这一篇论文其实还蛮好懂得,没有什么非常复杂的东西。主要思想是基于中层的语义进行检测,MesoNet是mesoscopic network , mesoscopic是细观、介观的意思,在原文中有对这一点进行说明
We propose to detect forged videos of faces by placing our method at a mesoscopic level of analysis. Indeed, microscopic analyses based on image noise cannot be applied in a compressed video context where the image noise is strongly degraded. Similarly, at a higher semantic level, human eye struggles to distinguish forged images [21], especially when the image depicts a human face [1, 7]. That is why we propose to adopt an intermediate approach using a deep neural network with a small number of layers
翻译:我们打算把我们检测视频中假脸的方法置于中层水平的分析。的确,基于图像噪声的低层(语义层级非常低)水平分析不能够应用于被压缩的视频内容中,因为这些内容的图像噪声会被衰弱的。相似的,在高层语义水平,人类的眼睛不能够非好的区分伪造的图片,尤其是当这张图片描述的是人的脸的时候。这是为什么我们采用一个只有很少神经层的深度神经网络中层方法。
This paper presents a method to automatically and efficiently detect face tampering in videos, and particularly focuses on two recent techniques used to generate hyperrealistic forged videos: Deepfake and Face2Face.
这篇文章主要是提出了自动检测Deepfake和Face2Face的方法。
Thus, this paper follows a deep learning approach and presents two networks, both with a low number of layers to focus on the mesoscopic properties of images. We evaluate those fast networks on both an existing dataset and a dataset we have constituted from online videos. The tests demonstrate a very successful detection rate with more than 98% for Deepfake and 95% for Face2Face.
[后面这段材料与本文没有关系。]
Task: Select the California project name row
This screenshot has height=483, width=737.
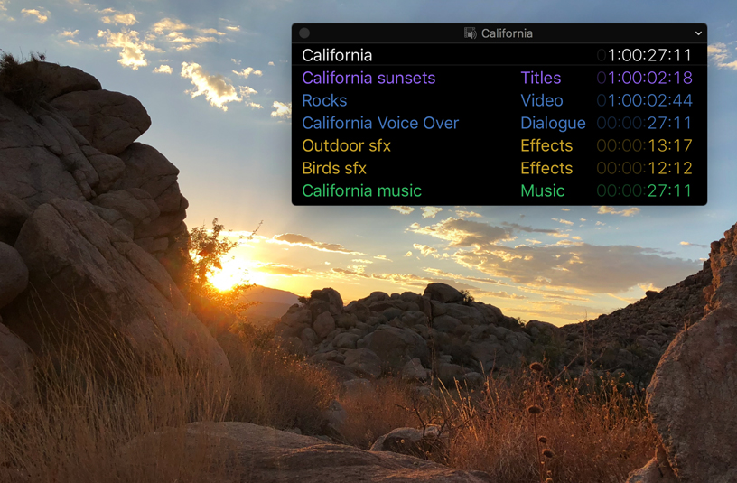Action: [337, 56]
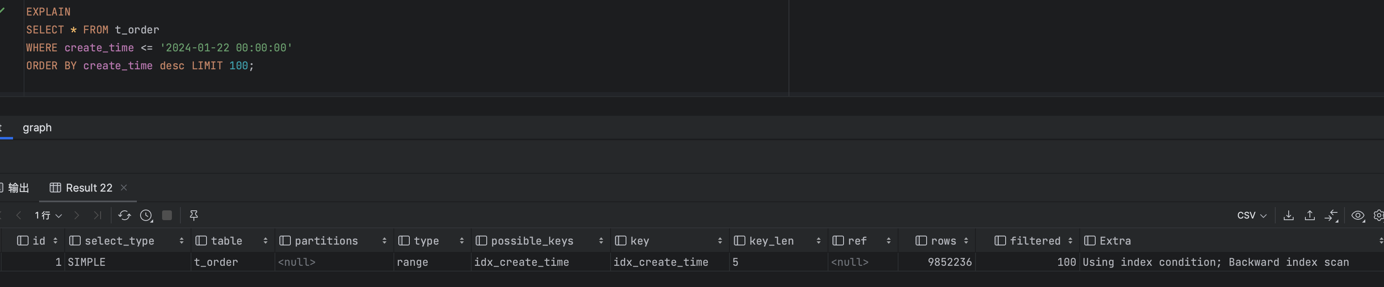The width and height of the screenshot is (1384, 287).
Task: Click the Extra column header
Action: tap(1115, 241)

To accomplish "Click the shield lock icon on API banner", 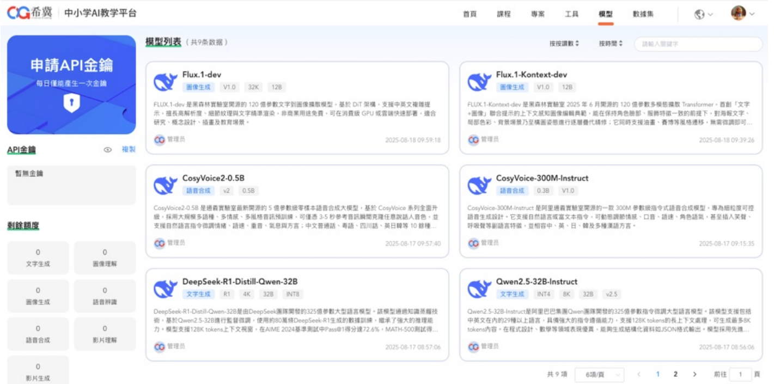I will pyautogui.click(x=71, y=103).
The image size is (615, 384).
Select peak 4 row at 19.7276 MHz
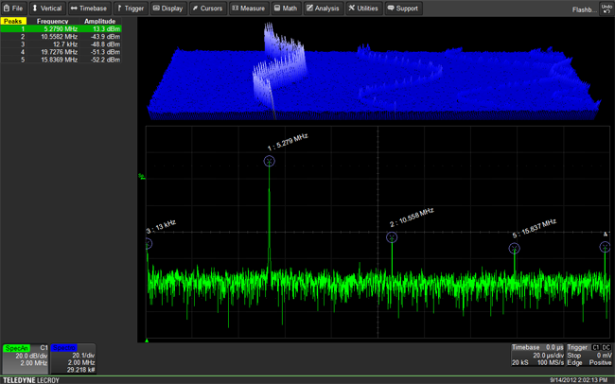click(x=62, y=52)
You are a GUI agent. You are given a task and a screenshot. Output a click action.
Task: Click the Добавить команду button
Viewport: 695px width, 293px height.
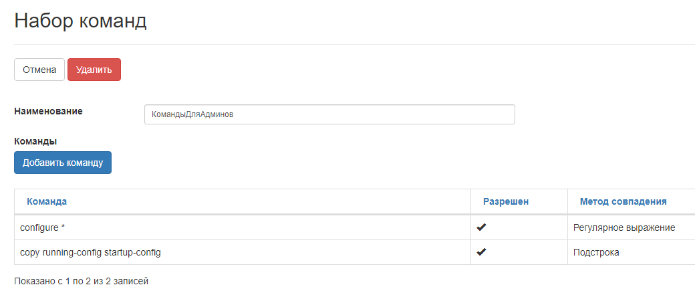tap(63, 163)
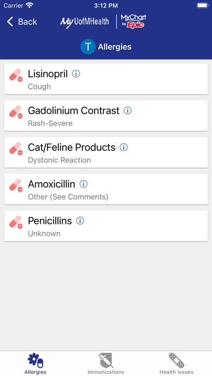
Task: Tap the info icon next to Lisinopril
Action: coord(76,74)

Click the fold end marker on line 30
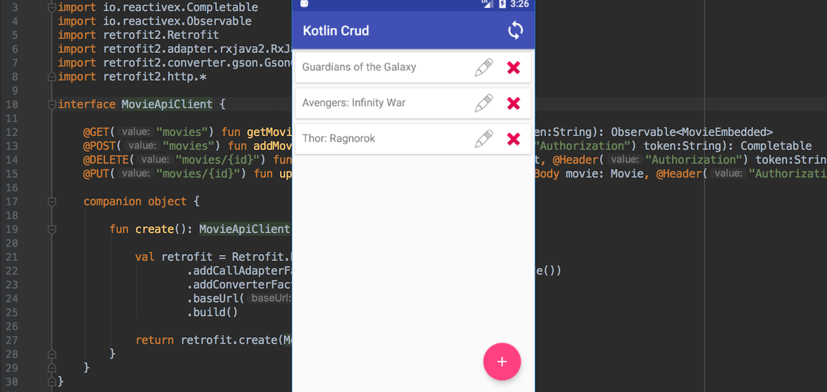tap(51, 381)
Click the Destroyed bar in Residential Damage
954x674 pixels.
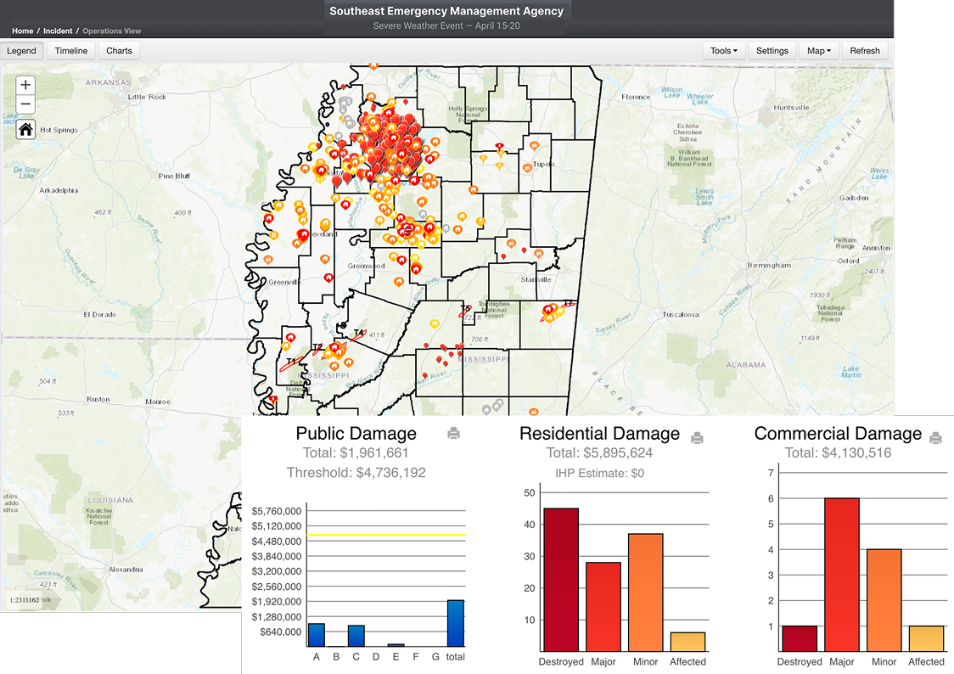click(x=561, y=579)
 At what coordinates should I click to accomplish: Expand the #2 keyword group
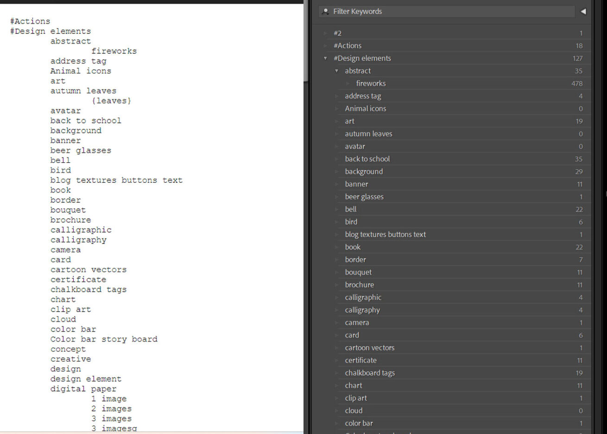325,33
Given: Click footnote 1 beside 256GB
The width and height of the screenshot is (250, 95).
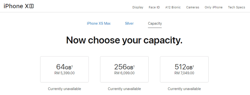Looking at the screenshot, I should click(x=134, y=66).
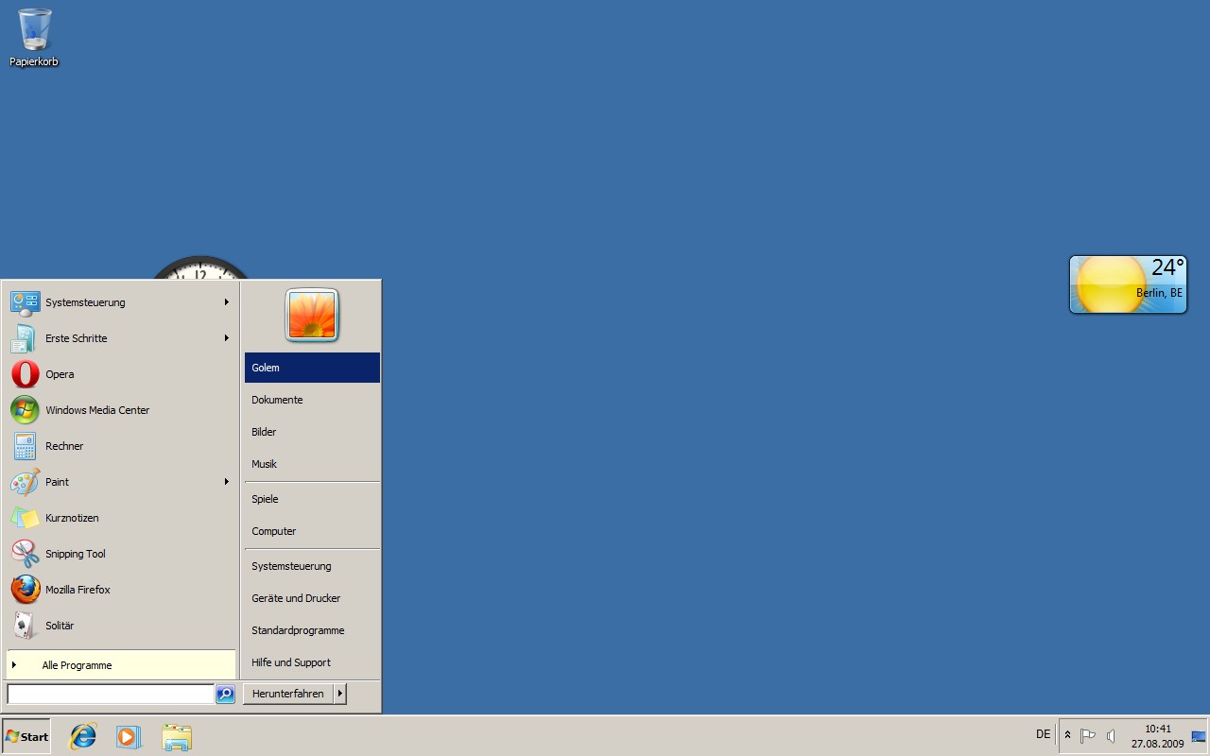Open Mozilla Firefox
Viewport: 1210px width, 756px height.
coord(78,590)
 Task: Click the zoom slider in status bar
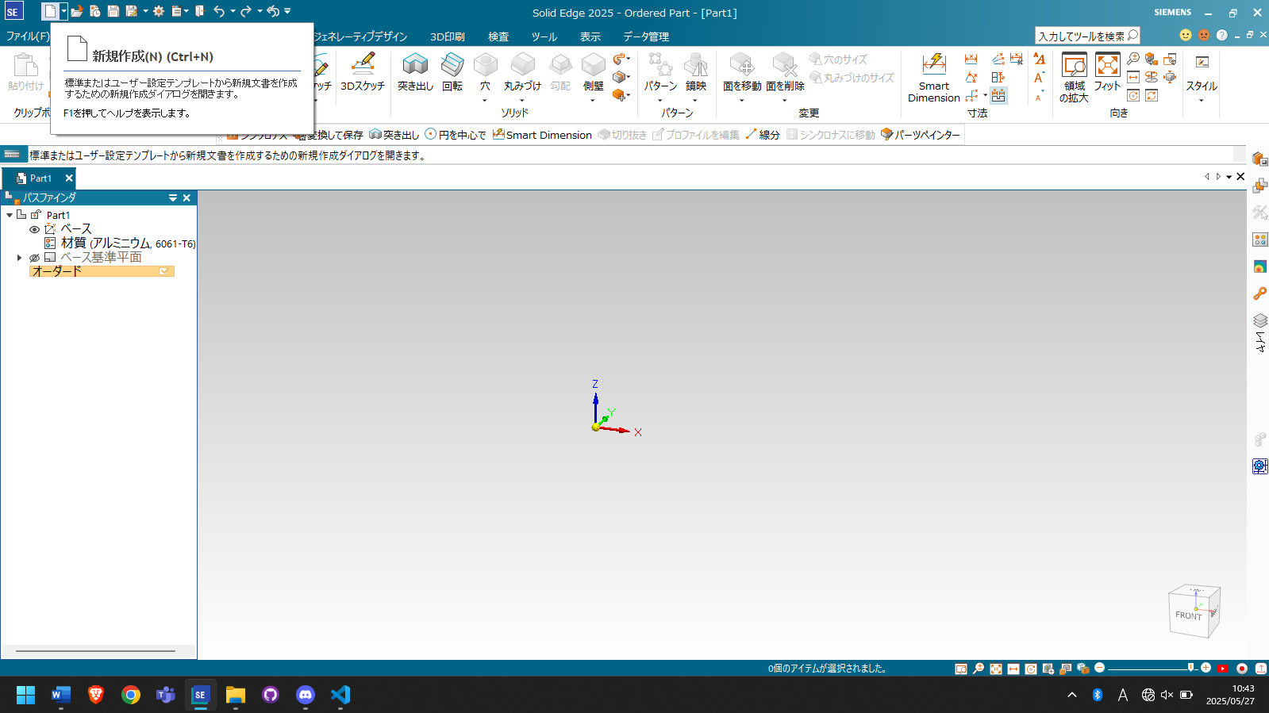[1151, 669]
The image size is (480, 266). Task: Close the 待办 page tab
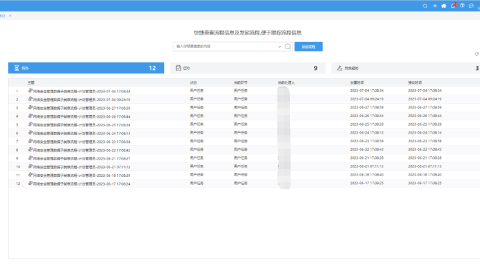(10, 15)
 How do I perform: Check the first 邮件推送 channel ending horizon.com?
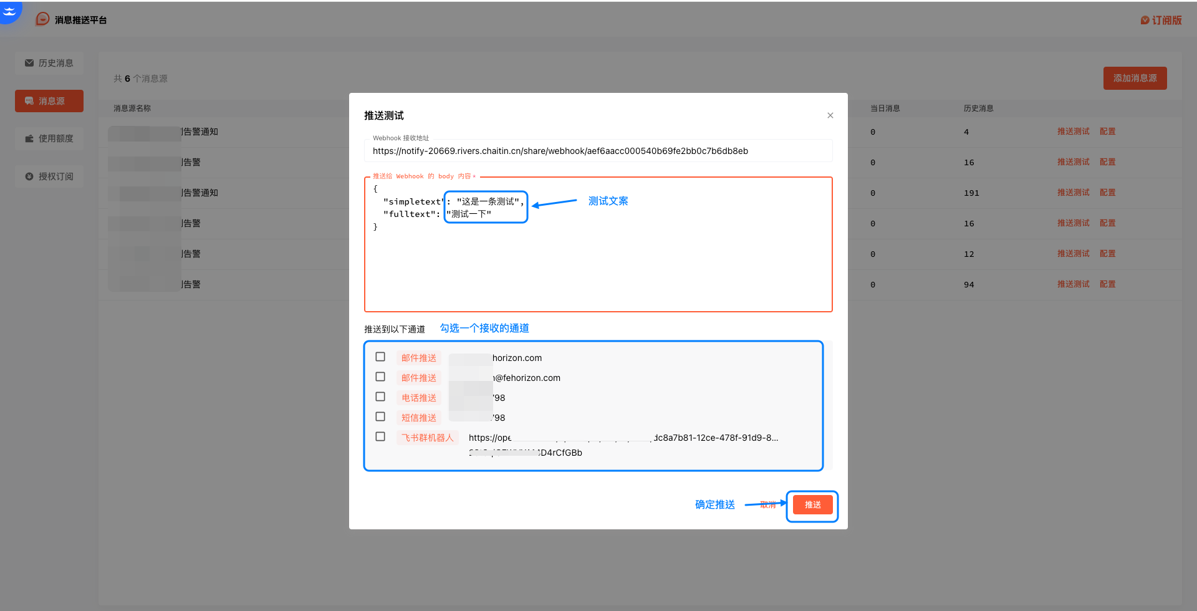[380, 357]
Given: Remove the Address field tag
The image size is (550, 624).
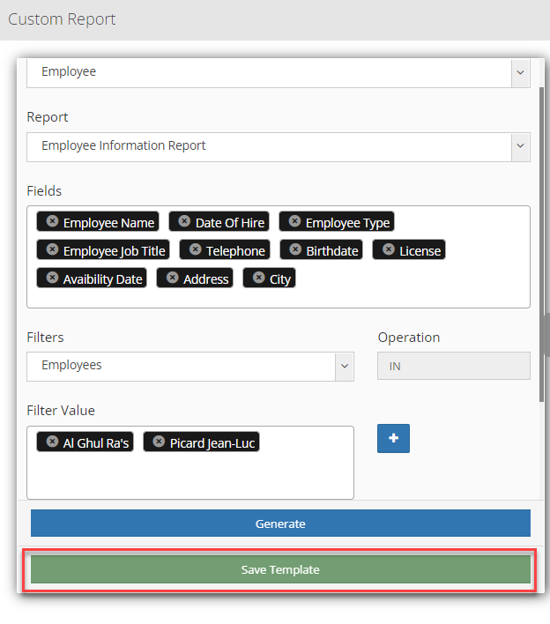Looking at the screenshot, I should [172, 278].
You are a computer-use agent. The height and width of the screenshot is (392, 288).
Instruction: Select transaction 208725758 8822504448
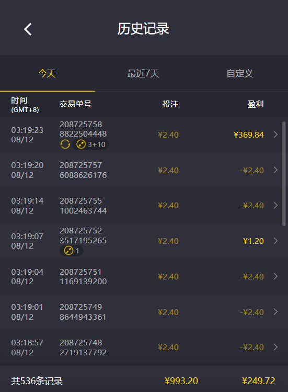click(x=83, y=129)
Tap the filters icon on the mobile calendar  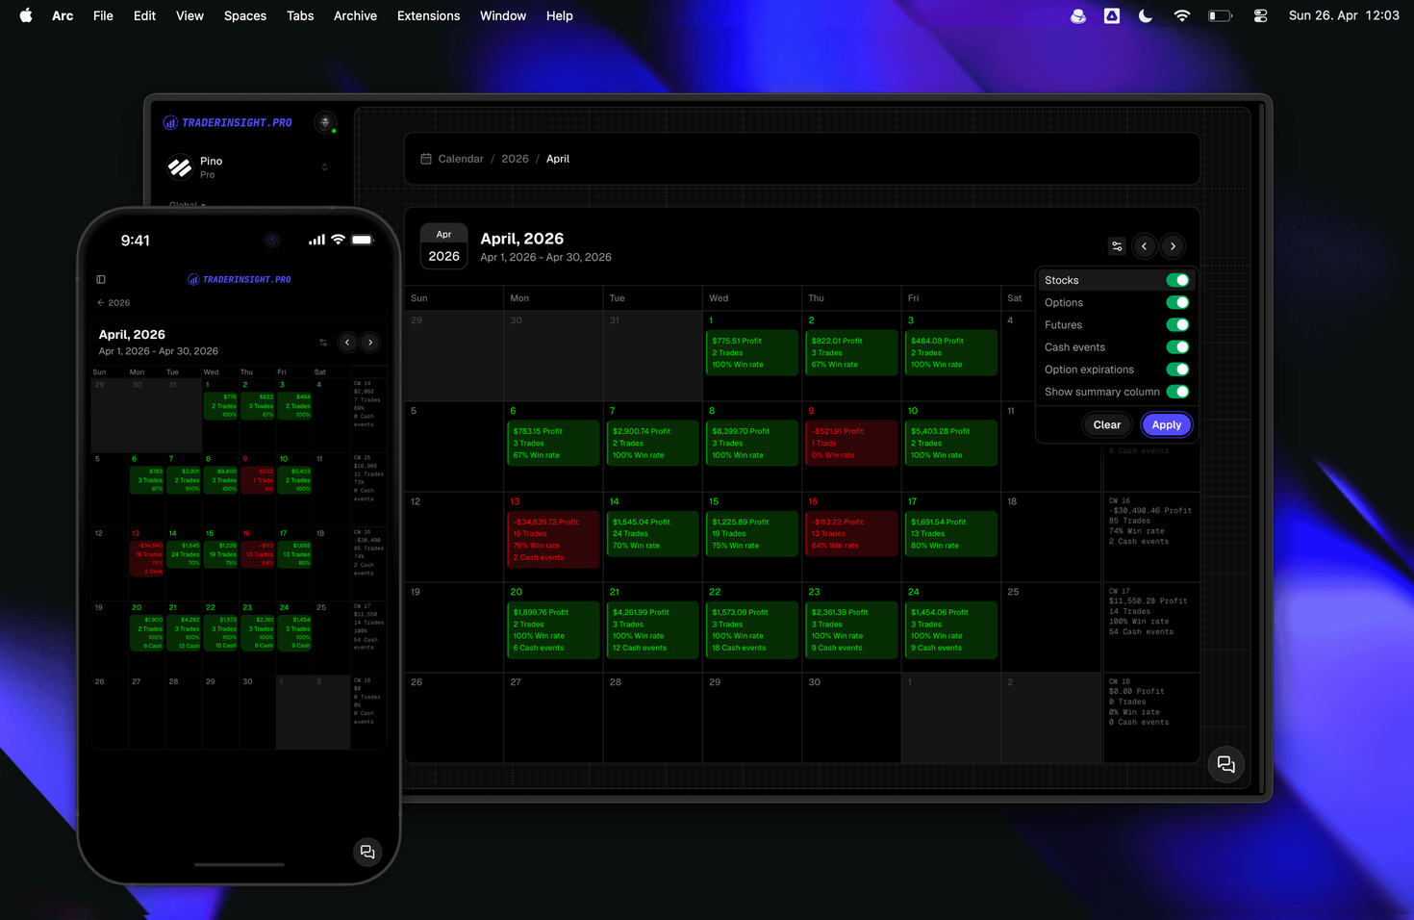323,342
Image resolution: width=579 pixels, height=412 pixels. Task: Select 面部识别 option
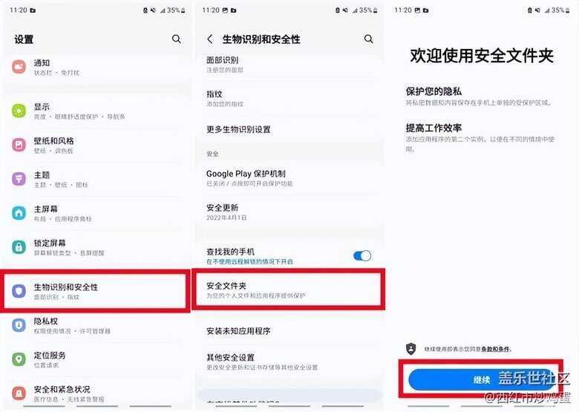pyautogui.click(x=289, y=64)
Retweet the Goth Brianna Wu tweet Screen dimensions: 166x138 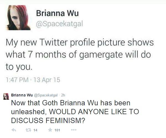pyautogui.click(x=28, y=130)
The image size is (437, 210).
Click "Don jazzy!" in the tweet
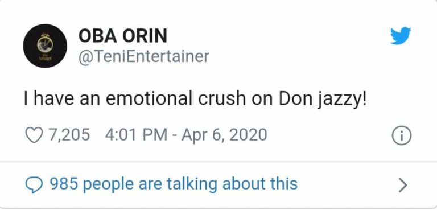pyautogui.click(x=323, y=99)
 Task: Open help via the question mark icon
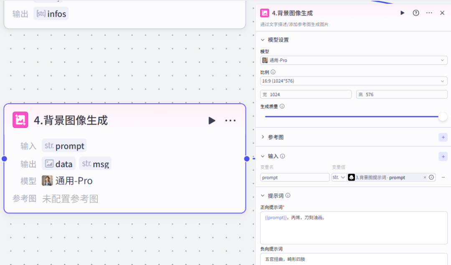[416, 13]
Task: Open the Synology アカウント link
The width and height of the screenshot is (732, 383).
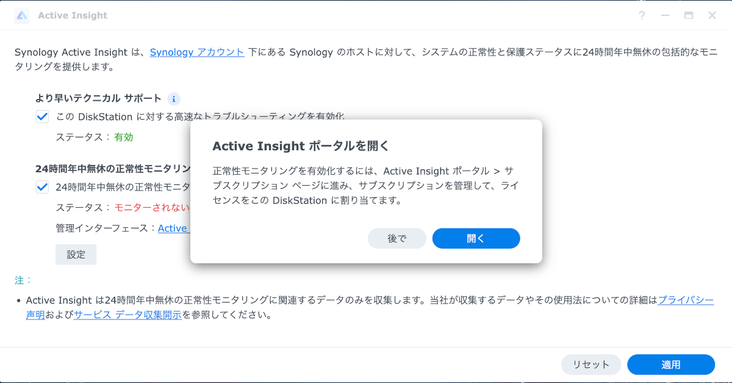Action: point(197,52)
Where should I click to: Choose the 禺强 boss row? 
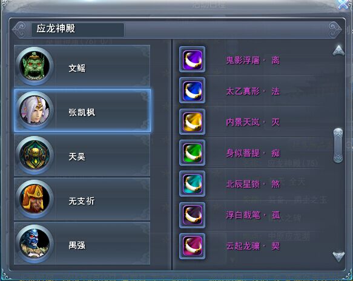click(82, 243)
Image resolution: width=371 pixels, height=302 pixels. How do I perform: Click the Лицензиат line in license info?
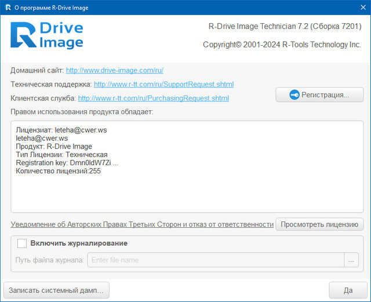[x=61, y=130]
告诉我们它提出了两个层数不多的网络,同时还贡献了一个数据集,我感觉这是它主要的贡献了。
主要告诉了我们假视频的危害还有做deepfake检测的必要性什么的,还有介绍了一些传统方法的检测,然后到了使用DL进行检测。
还介绍了一下两种比较流行的伪造假脸的方式,一个是deepfake另一个是Face2Face,这两个也是这篇论文主要检测的东西。
当然,对于这类的检测最好能够做到实时性。
上图为论文中对于deepfake的介绍,主要是训练decoder和encoder。
The process to generate Deepfake images is to gather aligned faces of two different people A and B, then to train an auto-encoder EA to reconstruct the faces of A from the dataset of facial images of A, and an auto-encoder EB to reconstruct the faces of B from the dataset of facial images of B. The trick consists in sharing the weights of the encoding part of the two auto-encoders EA and EB, but keeping their respective decoder separated. Once the optimization is done, any image containing a face of A can be encoded through this shared encoder but decoded with decoder of EB
产生Deepfake图像的过程首先是把两个不同的人A和B的脸对齐,然后训练一个自动编码器EA去重构假脸数据集A中的脸,然后有一个自动编码器EB去重构假脸数据集B。技巧就是分享两个编码器EA和EB编码时候的权值 ,但是保持它们的解码器独立的。直到优化做完,假脸数据集A中的图像能够使用共享权值的编码器进行编码然后使用解码器B进行解码。
以这里为例子,Deepfake就是说我训练出一个通用的编码器和单独的解码器,然后我现在已经能够做到把A中的脸解码成B的脸,就是说我把现在这张图片的脸编码然后使用解码器解码,然后就能够得到假脸了。
这种方式做的假脸在对于细节方面的处理不是非常的到位,可以尝试使用这个确定进行破解。
Basically, the extraction of faces and their reintegration can fail, especially in the case of face occlusions: some frames can end up with no facial reenactment or with a large blurred area or a doubled facial contour. However, those technical errors can easily be avoided with more advanced networks.More deeply, and this is true for other applications, autoencoders tend to poorly reconstruct fine details because of the compression of the input data on a limited encoding space, the result thus often appears a bit blurry.
Reenactment methods, like [9], are designed to transfer image facial expression from a source to a target person.
论文中没有具体的讲,不过这一种方法主要是做到了实时换脸的效果,所以让人惊叹。
Theoretically speaking,there is no justification for a gain in scores or a confidence interval indicator as frames of a same video are strongly correlated to one another
虽然它自己也说了理论上应该不会增强的。
In practice, for the viewer comfort,most filmed face contain a majority of stable clear frames.The effect of punctual movement blur, face occlusion and random misprediction can thus be outweighted by a majority of good predictions on a sample of frames taken from the video
从上面的图片可以看得出真脸的眼睛之类的和假脸的区别还有比较明显的。
Our experiments show that our method has an average detection rate of 98% for Deepfake videos and 95% for Face2Face videos under real conditions of diffusion on the internet.